Document passage:
# # # #

Why I won’t recommend Jordan Peterson to my students

Why I won’t recommend Jordan Peterson to my students March 7, 2021

As a teacher at (what used to be) an all boys Benedictine high school, I’m often confronted with the common pitfalls of Gen Z males. I constantly have to remind them to take pride in their work and in the way they carry themselves, to stop goofing around and procrastinating. The more I engage with them in one on one conversations, I realize how much many of them lack discipline. For some, it’s due to the lack of a father figure. Others are just straight up lazy and need an extra push to get to work. 

Jordan B. Peterson has made a name for inspiring young males to take pride in the way they live and impose order on their lives. His books Twelve Rules for Life and the recently released follow up Beyond Order: Twelve More Rules offer practical advice to help men to get their lives together…an ideal which he posits is impeded by the onslaught of “postmodern” ideologies and attacks against “toxic masculinity.”

Having watched and read some of his work, I see how some of his advice is indeed practical. But I won’t recommend it to my students.

Here’s why.

# # # #

Data for review:
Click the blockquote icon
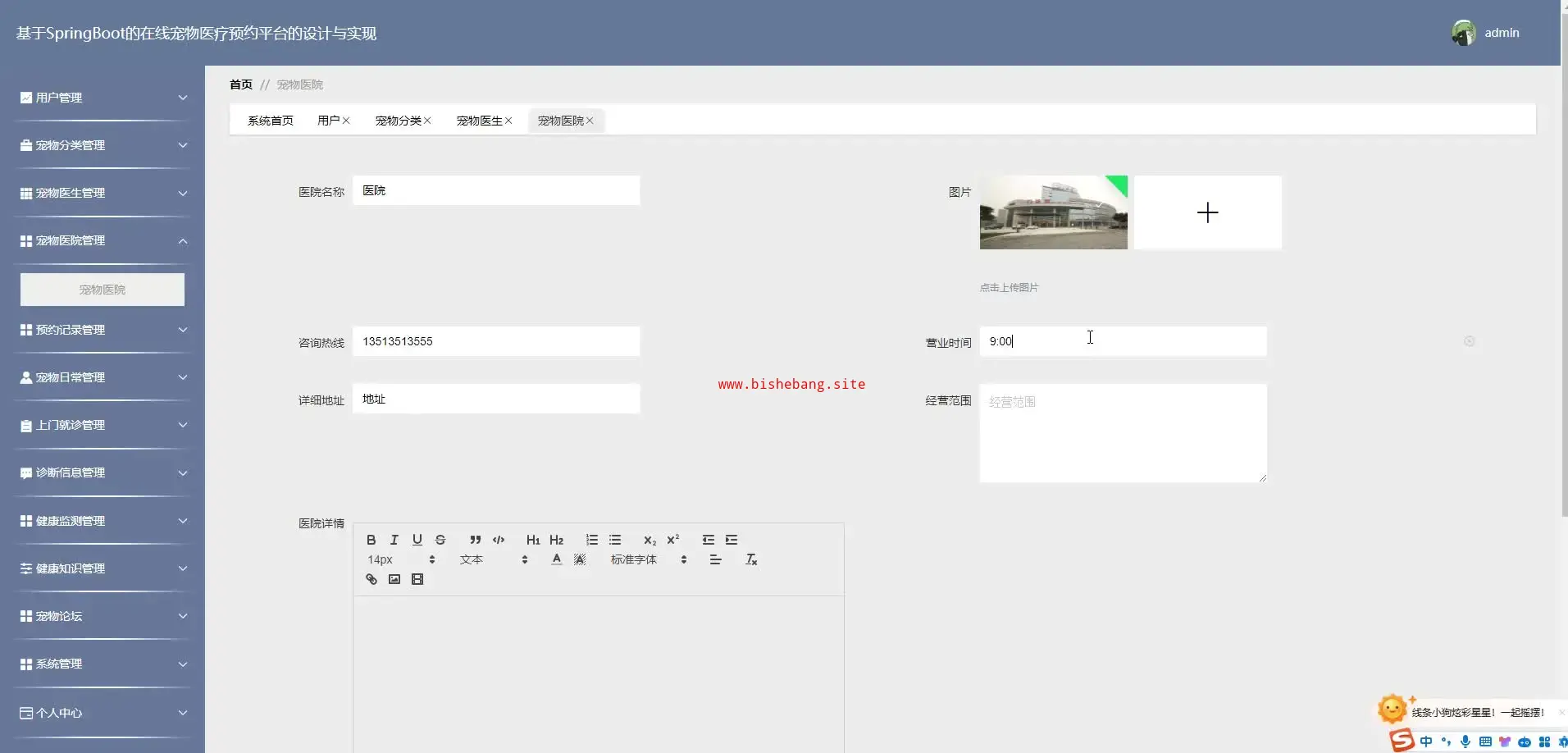The height and width of the screenshot is (753, 1568). (475, 540)
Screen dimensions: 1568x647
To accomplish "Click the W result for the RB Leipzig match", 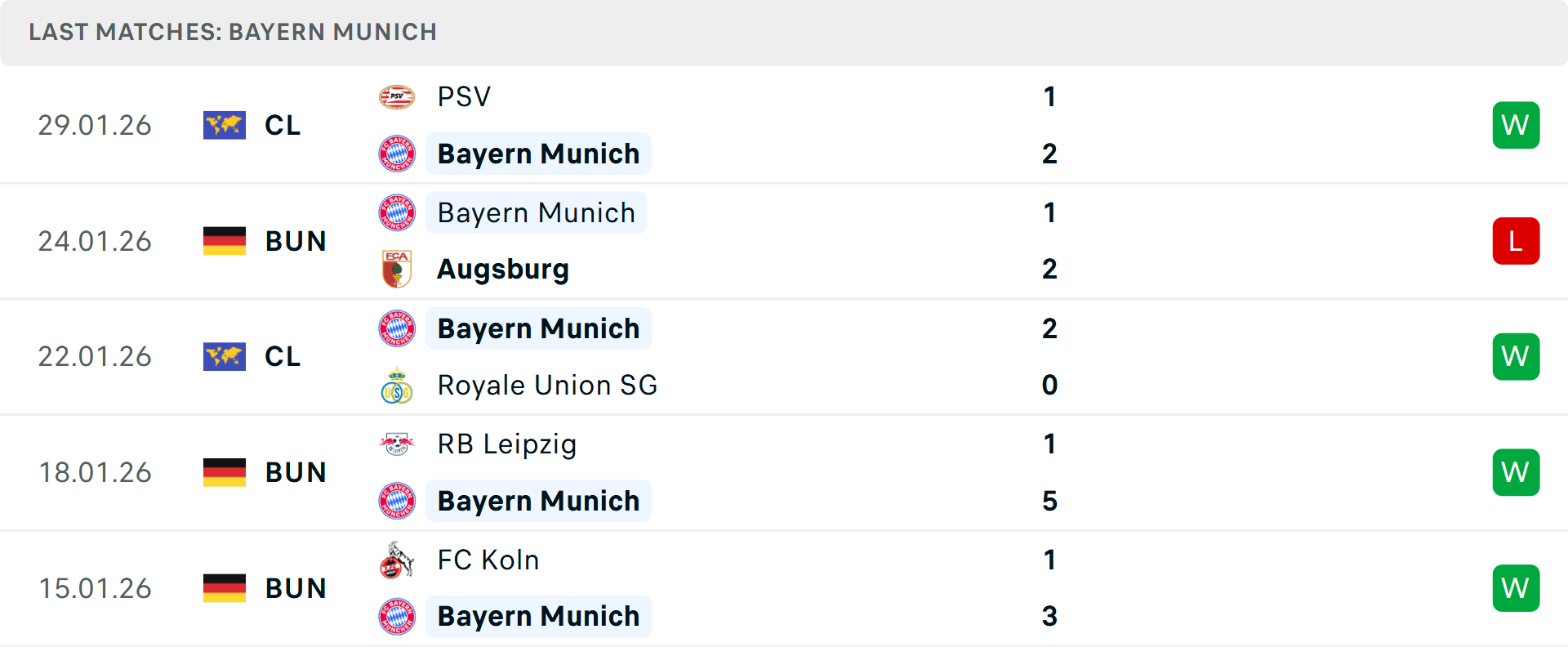I will (x=1516, y=471).
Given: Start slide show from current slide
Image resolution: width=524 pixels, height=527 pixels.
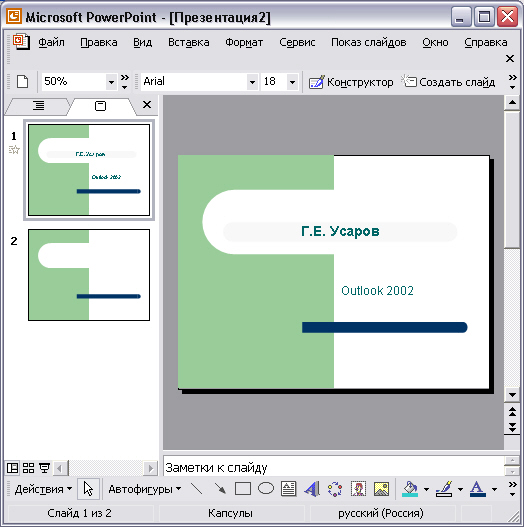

# # # #

What is required:
Decide whether each statement below agrees with the post on Jordan Peterson. Answer yes or no, and quote the words of the post that settle it.
1. The writer teaches at a school that is still all boys.
2. The writer finds some of Peterson's advice practical.
3. Peterson's follow-up book is called Twelve Rules for Life.

Exercise response:
1. No: "(what used to be) an all boys Benedictine high school"
2. Yes: "I see how some of his advice is indeed practical"
3. No: "the recently released follow up Beyond Order: Twelve More Rules"